Heat Transfer Measurements in an Elevated Pressure RDRE Combustor
Daniel Micka, Gregory Daines, Jonathan Sosa, Robert F. Burke, Kareem A. Ahmed, Eric J. Paulson, John W. Bennewitz, Stephen Danczyk, William A. Hargus
Abstract
View Video Presentation: https://doi.org/10.2514/6.2021-3685.vid Rotating Detonation Rocket Engines (RDREs) have the potential to increase performance and lower the cost of launch vehicles by harnessing the benefits of pressure gain combustion. Thermal management and modelling in RDREs is challenging due to the high heat transfer rates and complex heat transfer process.
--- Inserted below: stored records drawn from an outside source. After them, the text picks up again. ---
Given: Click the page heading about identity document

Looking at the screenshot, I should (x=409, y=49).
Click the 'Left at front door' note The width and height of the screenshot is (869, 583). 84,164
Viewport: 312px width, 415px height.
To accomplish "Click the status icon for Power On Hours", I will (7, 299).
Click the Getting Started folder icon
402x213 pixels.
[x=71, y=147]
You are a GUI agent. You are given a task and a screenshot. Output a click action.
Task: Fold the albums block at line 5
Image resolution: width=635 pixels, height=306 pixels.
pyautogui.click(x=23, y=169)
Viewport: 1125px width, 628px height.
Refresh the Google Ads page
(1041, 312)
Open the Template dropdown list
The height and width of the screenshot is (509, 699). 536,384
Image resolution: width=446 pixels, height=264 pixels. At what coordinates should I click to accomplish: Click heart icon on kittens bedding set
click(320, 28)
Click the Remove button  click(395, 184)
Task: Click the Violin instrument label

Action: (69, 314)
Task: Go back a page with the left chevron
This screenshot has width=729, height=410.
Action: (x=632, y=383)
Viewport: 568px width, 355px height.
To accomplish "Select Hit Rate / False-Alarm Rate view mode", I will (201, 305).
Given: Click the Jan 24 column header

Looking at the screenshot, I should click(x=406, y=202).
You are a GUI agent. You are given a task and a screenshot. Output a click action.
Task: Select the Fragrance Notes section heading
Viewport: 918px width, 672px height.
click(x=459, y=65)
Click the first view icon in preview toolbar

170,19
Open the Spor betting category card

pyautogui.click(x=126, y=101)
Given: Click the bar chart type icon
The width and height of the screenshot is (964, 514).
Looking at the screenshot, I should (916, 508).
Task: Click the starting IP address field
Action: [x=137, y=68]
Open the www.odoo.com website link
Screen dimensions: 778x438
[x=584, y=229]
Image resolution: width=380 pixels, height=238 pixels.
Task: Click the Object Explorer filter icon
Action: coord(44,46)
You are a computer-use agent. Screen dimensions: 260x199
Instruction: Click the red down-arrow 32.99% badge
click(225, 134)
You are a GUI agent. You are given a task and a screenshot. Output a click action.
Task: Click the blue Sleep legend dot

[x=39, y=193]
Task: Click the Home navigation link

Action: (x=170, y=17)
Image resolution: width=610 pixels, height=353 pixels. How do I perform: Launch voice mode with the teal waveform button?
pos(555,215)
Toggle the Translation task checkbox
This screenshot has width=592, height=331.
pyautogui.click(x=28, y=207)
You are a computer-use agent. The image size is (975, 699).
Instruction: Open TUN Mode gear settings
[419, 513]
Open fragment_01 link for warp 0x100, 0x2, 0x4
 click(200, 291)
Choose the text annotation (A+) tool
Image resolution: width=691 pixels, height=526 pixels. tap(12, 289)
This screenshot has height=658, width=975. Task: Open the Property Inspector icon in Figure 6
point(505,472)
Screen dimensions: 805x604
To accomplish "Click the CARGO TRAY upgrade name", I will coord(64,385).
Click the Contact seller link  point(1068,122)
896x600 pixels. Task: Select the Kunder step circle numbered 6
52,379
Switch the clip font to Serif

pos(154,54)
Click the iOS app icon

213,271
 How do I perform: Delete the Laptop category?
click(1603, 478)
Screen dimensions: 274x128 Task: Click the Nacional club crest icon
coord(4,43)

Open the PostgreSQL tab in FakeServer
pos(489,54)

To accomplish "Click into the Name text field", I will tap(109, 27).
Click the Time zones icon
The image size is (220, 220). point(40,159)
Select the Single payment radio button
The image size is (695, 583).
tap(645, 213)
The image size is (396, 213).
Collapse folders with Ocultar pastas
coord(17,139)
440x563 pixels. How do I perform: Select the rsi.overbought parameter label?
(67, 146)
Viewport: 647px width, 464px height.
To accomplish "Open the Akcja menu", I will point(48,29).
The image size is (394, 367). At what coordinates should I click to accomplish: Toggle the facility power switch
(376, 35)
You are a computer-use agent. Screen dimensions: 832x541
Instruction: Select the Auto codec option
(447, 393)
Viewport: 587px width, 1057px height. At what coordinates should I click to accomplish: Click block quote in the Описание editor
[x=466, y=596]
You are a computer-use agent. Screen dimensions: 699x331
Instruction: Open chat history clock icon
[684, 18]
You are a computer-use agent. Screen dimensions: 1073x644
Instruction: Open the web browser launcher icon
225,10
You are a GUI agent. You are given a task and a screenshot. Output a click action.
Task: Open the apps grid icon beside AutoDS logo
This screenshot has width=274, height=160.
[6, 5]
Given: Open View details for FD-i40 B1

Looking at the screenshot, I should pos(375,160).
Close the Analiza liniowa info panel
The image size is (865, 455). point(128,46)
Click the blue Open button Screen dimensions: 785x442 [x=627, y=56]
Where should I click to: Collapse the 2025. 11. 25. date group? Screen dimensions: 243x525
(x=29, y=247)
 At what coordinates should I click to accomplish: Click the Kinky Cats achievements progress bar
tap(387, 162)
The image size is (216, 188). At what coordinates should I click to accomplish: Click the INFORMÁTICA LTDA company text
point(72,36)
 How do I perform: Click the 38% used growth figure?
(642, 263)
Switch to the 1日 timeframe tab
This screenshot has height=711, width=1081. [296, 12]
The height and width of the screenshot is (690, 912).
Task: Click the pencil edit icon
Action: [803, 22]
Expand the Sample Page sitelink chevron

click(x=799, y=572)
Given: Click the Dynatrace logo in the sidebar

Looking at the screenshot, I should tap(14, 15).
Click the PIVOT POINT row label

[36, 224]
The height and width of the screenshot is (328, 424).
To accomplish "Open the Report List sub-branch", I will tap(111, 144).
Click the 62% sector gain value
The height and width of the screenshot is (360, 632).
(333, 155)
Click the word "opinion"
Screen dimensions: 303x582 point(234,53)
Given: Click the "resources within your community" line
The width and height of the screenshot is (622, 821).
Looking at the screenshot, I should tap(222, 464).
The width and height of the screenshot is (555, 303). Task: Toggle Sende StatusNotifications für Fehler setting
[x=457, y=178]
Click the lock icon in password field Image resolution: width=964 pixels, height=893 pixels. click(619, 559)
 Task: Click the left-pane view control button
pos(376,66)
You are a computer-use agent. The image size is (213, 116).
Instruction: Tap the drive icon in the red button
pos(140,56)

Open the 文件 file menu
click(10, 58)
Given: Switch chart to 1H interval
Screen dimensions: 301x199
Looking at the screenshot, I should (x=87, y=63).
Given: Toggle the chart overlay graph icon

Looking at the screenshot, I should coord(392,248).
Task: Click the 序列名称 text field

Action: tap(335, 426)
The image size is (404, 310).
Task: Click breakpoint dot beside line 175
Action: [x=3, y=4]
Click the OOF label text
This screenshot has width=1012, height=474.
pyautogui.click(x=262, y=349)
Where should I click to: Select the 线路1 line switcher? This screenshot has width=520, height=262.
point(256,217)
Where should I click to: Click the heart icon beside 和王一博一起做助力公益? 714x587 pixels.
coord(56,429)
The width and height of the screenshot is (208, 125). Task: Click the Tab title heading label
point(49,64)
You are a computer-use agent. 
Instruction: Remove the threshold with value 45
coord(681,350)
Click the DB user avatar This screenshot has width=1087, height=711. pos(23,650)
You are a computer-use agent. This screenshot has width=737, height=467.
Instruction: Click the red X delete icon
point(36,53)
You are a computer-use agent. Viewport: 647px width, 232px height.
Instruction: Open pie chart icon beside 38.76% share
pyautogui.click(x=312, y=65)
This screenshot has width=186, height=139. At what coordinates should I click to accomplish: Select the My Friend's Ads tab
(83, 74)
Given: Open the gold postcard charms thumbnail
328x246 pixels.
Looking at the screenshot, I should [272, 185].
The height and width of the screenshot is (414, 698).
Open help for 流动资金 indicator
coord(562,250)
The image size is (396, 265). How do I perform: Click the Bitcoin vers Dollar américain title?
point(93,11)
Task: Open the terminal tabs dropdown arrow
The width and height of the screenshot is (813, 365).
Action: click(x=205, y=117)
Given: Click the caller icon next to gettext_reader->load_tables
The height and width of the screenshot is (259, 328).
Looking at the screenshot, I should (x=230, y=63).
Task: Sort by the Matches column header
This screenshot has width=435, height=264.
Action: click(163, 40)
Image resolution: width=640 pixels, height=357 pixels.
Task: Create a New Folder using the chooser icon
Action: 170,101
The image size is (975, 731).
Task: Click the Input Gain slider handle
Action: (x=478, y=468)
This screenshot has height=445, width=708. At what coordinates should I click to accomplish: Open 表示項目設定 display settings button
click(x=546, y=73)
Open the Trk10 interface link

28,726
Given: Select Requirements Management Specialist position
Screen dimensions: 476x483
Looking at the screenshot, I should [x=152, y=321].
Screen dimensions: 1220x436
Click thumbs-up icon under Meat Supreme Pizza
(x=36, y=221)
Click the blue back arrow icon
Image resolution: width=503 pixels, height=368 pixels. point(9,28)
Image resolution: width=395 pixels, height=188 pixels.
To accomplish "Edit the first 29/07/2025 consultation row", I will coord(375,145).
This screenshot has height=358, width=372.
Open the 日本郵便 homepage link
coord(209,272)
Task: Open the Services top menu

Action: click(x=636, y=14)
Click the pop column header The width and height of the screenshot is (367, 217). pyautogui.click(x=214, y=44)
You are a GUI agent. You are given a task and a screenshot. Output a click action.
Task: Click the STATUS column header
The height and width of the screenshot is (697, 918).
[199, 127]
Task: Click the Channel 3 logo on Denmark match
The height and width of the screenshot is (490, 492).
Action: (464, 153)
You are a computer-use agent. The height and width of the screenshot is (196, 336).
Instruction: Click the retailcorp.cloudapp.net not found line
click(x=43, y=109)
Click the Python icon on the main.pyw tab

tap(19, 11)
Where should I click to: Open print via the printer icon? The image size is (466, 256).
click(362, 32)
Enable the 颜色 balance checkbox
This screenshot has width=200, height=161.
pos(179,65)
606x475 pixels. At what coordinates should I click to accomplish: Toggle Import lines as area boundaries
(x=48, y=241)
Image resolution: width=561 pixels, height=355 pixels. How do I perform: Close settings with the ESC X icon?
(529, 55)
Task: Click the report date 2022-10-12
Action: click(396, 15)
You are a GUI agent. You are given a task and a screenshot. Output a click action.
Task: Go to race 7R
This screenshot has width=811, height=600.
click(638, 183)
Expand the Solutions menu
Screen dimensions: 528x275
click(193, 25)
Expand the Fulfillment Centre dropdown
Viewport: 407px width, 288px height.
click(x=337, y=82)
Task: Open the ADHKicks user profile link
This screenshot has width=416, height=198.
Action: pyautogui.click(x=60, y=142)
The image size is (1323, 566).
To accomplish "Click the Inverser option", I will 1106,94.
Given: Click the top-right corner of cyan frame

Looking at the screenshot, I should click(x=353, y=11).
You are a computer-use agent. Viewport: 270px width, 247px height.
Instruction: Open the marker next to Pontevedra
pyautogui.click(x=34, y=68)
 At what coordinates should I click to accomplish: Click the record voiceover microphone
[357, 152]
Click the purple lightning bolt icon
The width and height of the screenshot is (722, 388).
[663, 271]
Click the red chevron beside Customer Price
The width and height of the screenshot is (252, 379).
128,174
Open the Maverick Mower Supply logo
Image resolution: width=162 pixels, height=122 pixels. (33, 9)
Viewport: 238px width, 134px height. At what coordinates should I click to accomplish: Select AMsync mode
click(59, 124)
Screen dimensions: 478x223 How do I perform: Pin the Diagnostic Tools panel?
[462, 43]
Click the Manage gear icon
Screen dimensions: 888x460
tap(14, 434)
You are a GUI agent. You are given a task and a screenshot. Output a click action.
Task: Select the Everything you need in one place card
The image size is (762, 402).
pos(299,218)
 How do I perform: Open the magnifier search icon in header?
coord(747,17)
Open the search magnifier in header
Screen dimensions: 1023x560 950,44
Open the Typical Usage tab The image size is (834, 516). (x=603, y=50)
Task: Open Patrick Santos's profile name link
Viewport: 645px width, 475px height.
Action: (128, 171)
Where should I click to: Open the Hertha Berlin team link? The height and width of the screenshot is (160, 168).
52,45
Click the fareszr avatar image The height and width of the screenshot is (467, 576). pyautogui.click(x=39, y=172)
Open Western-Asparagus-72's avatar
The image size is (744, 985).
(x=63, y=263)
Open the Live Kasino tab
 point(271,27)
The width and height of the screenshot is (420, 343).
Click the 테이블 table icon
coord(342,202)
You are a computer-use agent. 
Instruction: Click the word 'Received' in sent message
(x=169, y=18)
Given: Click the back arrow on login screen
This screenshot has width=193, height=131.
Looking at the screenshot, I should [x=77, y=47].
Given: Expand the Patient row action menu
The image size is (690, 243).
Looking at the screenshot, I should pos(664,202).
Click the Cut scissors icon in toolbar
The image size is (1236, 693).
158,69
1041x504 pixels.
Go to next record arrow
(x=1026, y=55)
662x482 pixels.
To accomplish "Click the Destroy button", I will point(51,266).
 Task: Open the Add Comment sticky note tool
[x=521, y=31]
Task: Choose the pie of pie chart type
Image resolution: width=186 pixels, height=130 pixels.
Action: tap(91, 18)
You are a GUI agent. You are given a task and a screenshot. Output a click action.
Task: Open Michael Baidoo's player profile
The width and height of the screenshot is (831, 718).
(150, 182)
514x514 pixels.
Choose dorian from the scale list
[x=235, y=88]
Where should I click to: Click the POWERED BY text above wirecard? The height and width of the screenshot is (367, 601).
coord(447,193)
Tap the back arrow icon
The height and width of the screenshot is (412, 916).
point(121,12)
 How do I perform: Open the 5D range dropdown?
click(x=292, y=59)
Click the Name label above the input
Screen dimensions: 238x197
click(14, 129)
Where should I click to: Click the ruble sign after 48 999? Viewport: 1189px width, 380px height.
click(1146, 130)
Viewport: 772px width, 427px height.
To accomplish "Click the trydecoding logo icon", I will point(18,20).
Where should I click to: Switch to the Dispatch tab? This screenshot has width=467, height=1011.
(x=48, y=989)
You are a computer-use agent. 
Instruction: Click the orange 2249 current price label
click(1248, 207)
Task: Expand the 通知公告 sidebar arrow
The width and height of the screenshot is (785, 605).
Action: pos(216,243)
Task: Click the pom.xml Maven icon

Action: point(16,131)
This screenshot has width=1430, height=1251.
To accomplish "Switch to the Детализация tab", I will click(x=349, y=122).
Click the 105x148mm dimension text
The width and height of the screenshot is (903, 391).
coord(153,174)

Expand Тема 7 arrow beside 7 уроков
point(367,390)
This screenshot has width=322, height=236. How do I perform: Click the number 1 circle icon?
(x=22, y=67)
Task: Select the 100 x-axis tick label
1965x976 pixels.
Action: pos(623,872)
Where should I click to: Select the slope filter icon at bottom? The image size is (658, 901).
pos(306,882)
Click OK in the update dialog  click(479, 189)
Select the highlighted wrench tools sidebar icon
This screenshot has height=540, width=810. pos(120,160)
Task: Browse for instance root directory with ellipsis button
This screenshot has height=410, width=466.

In this study, we made quantitative heat measurements in a laboratory RDRE operating at elevated chamber pressures (CTAP up to 173 psia) with GOX-GH2 and GOX-GCH4 propellants. We found the highest heat flux near the propellant injectors (up to 25 MW/m2). The heat flux near the injectors (detonation cell region) does not follow the mass flux scaling of the traditional Bartz equation. The heat flux in the downstream combustor region does follow the mass flux scaling of the traditional Bartz equation for heat flux in constant pressure combustion rocket engines.